Smith piled on one of the highest combined heat totals of the day (18.90 out of 20) to take down the Brazilian giant killer, Caio Ibelli in the final. His top score of 9.77 provided a masterclass in Bells Bowl surfing, featuring an array of brutal layback snaps and gouges. Ibelli hit back with a 9.63 for a succession of ultra-stylish, turbo arcs in the pocket but was unable to reel in Jordy's mammoth total.
"I was trying to pull out anything I had, everything that was left for the judges, this is absolutely a dream come true. Ten years of just hammering away and trying my very best, I'm over the moon to get it," he said.
"I wasn't sure how many opportunities we were going to get out there with the tide being so high. I thought that might be one of my only opportunities. But then when I got the nine I was like okay here we go, we have to open up after this," he said.
Elsewhere, reigning world champion and ratings leader, Hawaiian John Florence had looked unstoppable earlier in the day until his shock elimination in the semi-finals at the hands of the Brazilian giant killer, Ibelli. Florence put up the highest combined total of the event in round four (19.54) featuring one of the better aerials ever seen in a competitive jersey.
Three-time World Champion, Australian Mick Fanning, also found some form in this the final event of the Australian leg. Poor results following a year-long sabbatical in 2016 saw the him slump to 22nd on the ratings below a handful of tour rookies and unknowns. He lost to Florence in the quarters though moves into 19th place ahead of the Oi Rio Pro beginning May 9th.

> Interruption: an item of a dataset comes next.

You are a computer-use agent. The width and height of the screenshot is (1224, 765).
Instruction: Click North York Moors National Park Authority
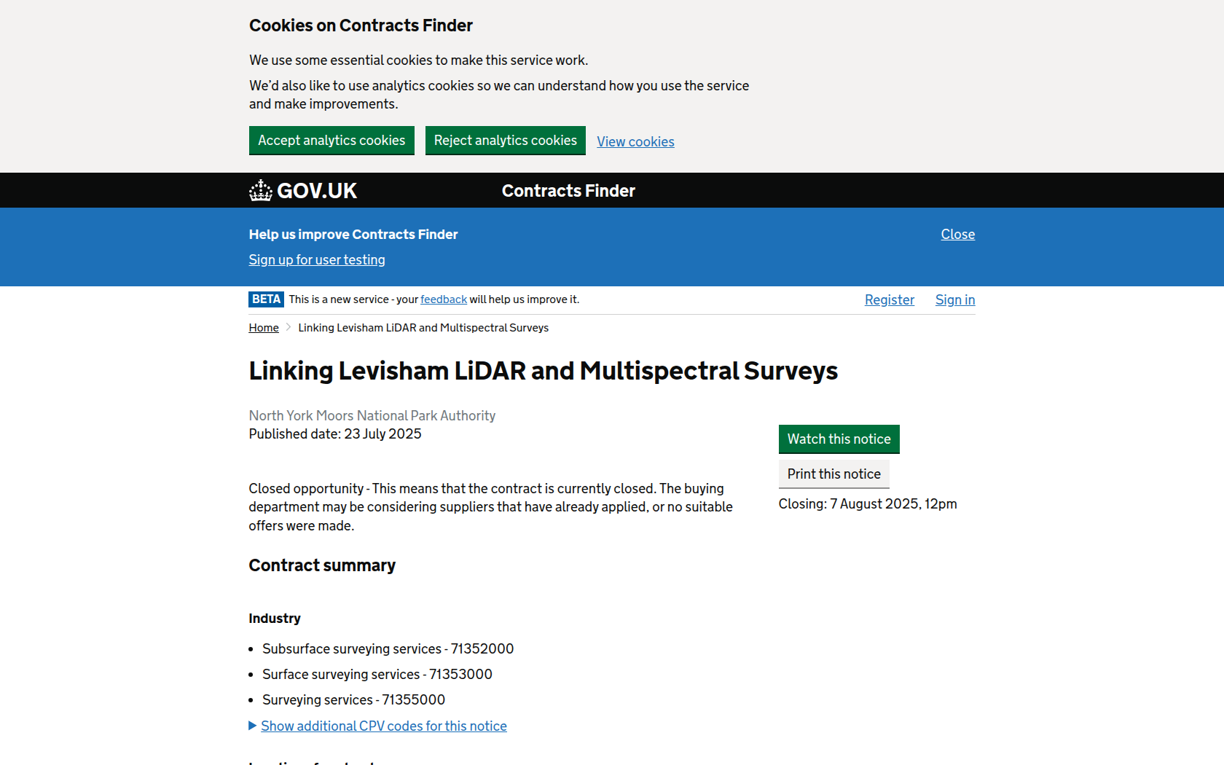(372, 415)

The day belonged to Smith, however, who endured a rocky start to his career. The 29-year-old was famously the subject of an unprecedented bidding war between Nike and the surf company, O'Neill as a 20-year-old, in which the footwear giant had Tiger Woods call him, Michael Jordan email him, and even sent him the boot which Ronaldo slotted a hat-trick in the '98 World Cup final with.
The saga may have poisoned his mind with premature notions of greatness with his early years on tour proving to be a tough learning curve. Smith finished 26th in his debut year, avoiding relegation back to the WQS by a hair, in what also brought about the first major self-examination in his career.
He has long been touted as a future World Champion but patchy form and several injuries have stymied that. He finished runner-up to John Florence in the title race last year and following Bells finds himself once again second in the ratings behind the prodigious Hawaiian. Asked about his world title hopes this year, he was hopeful.
"I hope so. I just want to try my best at every single event. Last year I did a lot of learning, obviously I came back from an injury the year before that. It was just putting pieces of the puzzle together. I have a good team behind me now," he said.